J’ai encore des choses à apprendre mais j’ai vraiment beaucoup progressé au sol depuis mes débuts, juge-t-elle. Je n’ai pas de souci si le combat va au sol, je sais que je peux gérer dans tous les domaines, que je peux gagner un combat en luttant ou en grappling. Avant mon dernier combat, j’avais fait venir en sparring Corinne Laframboise, ceinture noire de jiu-jitsu. On a tourné en grappling et je me suis aperçue que je la battais aussi. Si je peux battre ce genre de fille dans son domaine, c’est que j’ai beaucoup progressé." Même le striking continue d’évoluer pour celle qui vient du pieds-poings. "C’est surtout en boxe anglaise, car j’avais un peu de mal avec cette discipline au début. On fait venir des sparring-partners de la boxe et j’arrive aussi à les battre dans leur sport. J’ai réussi à corriger ce style karaté du début pour faire du pieds-poings MMA. Mes bonnes bases n’étaient pas forcément adaptées au MMA mais tout est en train de se mettre en place."

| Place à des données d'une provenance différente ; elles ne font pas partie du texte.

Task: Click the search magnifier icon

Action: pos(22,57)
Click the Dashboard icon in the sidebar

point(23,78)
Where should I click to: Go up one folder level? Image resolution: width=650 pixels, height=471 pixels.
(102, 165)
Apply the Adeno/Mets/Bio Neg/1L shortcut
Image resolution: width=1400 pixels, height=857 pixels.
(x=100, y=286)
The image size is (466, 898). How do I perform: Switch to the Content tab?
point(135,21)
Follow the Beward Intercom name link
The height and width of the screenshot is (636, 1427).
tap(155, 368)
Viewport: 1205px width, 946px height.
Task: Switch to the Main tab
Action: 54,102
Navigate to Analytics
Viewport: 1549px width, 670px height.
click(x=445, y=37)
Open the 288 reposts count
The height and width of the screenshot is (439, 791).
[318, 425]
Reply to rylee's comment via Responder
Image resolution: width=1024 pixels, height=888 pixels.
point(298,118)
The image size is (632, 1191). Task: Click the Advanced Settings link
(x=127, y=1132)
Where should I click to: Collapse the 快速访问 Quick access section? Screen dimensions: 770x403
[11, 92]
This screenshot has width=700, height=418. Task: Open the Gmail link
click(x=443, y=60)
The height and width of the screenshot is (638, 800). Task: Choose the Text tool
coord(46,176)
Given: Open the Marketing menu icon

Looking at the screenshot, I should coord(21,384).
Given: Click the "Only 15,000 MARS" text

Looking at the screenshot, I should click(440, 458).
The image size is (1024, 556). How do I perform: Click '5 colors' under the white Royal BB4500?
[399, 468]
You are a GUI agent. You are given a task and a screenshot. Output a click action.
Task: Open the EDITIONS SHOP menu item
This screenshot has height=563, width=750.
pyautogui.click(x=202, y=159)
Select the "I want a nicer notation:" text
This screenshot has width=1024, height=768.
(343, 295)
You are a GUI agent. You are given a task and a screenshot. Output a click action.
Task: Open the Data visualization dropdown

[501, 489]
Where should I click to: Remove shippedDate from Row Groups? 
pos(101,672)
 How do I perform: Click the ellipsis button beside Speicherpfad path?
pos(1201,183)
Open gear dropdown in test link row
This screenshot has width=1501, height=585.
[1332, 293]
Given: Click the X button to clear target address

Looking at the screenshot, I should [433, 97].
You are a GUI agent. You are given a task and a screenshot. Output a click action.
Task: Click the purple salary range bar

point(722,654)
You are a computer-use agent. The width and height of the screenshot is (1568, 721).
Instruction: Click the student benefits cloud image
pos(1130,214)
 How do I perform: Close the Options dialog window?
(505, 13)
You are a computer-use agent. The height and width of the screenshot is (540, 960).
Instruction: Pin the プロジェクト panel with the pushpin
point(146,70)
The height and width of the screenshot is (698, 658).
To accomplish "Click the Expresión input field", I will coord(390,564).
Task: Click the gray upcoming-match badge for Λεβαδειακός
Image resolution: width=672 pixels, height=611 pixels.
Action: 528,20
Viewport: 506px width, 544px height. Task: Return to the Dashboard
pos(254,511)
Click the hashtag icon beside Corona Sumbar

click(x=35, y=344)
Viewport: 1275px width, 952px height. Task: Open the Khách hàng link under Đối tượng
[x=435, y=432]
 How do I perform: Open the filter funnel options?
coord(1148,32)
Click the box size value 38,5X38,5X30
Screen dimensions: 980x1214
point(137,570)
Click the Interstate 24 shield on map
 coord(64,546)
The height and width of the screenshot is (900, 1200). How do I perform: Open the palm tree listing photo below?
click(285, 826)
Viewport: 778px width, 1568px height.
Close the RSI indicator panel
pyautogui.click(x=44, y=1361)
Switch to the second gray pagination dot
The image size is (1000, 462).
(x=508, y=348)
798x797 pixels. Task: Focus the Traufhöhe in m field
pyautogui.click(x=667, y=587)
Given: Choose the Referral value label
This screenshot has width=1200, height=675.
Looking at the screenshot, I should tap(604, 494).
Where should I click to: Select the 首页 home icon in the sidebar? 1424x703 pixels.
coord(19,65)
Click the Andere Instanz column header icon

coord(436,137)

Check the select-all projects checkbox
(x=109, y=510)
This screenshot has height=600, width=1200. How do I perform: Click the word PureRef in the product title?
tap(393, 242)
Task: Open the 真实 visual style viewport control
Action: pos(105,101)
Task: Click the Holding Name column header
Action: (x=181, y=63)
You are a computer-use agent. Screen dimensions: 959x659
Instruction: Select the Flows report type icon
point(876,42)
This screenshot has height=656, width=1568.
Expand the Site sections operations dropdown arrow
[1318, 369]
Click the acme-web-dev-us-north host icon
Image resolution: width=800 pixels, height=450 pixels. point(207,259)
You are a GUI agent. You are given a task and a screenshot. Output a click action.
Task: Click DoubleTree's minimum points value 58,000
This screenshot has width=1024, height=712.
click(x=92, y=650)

"'Je ne suis pas étonné de sa trajectoire mais elle me surprend encore sur sa marge de progression, complète Cassata. Je m’étais préparé à ce que ça stagne au bout d’un moment. Mais elle ne stagne jamais. A chaque fois qu’on aborde un thème, il y a une progression significative. En un seul entraînement, on corrige quelque chose et elle est capable de le mettre en application. La Manon championne du monde amateur ne tiendrait pas une minute contre la Manon championne actuelle. Debout, on a conservé ses qualités de karaté, le timing et la vitesse, mais en termes de déplacements, de travail défensif ou de boxe anglaise, les progrès ont été énormes. Elle est capable de mettre des gants avec des championnes du monde de boxe sans problème. En grappling, au tout début, elle partait de très loin. Mais elle avait déjà un sol instinctif. Après deux semaines de travail ensemble, je l’avais mise avec une compétitrice un peu plus lourde qu’elle, une ceinture bleue. Elle n’y était pas du tout techniquement mais il y avait déjà une gestuelle intuitive qui faisait qu’elle n’avait pas du tout été mise en difficulté, bien au contraire."

"Elle ne se prend pas pour une star"

Fiorot, spectaculaire dans la cage tant elle cherche toujours à finir ses combats avant la limite (six KO en huit victoires chez les pros), arbore désormais une ceinture marron de jiu-jitsu brésilien. Spécialiste du sol, son coach et compagnon ne l’a pas donnée lui-même: "J’avais le droit de le faire en tant que ceinture noire troisième degré mais je n’ai pas voulu car je souhaitais avoir un regard neutre sur sa progression. Elle est aujourd’hui capable de s’imposer face à des ceintures noires." La conséquence, aussi, de son côté bourreau de travail. "L’investissement et l’énergie qu’elle met à l’entraînement, c’est colossal, apprécie son coach. Je ne critique pas mais je vois des filles qui font des comptes OnlyFans à côté. Manon, elle a à peine la force de rentrer à la maison et de manger. Quand tu mets autant d’implication dans ce que tu fais, le travail finit toujours par être récompensé."

Si elle devient la première Française sacrée à l’UFC tous sexes confondus, elle mutera en porte-étendard du MMA tricolore. Pas du genre grande gueule ("Elle n’est pas vraiment réservée mais elle est très intelligente et elle connaît le poids des mots donc elle fait très attention à ce qu’elle dit", précise son coach), la Niçoise qui a lancé une chaîne YouTube pour faire découvrir les coulisses de ses entraînements à ses fans ne se transformera pas en adepte des grandes envolées verbales pour faire grandir sa notoriété. Mais avec ce qu’elle réalise, elle a tout pour rentrer dans les cœurs du public.

"Manon n’est pas une star et elle ne se prend pas pour une star. Mais je peux aussi vous dire que j’ai déjà refusé trois ou quatre rôles de cinéma pour elle. Mais c’est trop tôt. Il y a un temps pour tout. Celui qui veut trop faire ne fait rien de bien. Elle verra elle plus tard selon ce qu’elle a envie." Le plan de carrière est déjà arrêté, "jusqu’à trente-cinq, trente-six ans maximum" dixit Fiorot: "On a d’autres projets avec Aldric ensuite. Et tous mes camps d’entraînement sont durs, la perte de poids est compliquée mentalement comme physiquement, j’ai faim, je suis fatiguée… Je pense que je ne pourrai pas pousser plus longtemps." Elle a même déjà la retraite idéale en tête: "Je prends la ceinture, je fais une défense de titre et allez, c’est fini."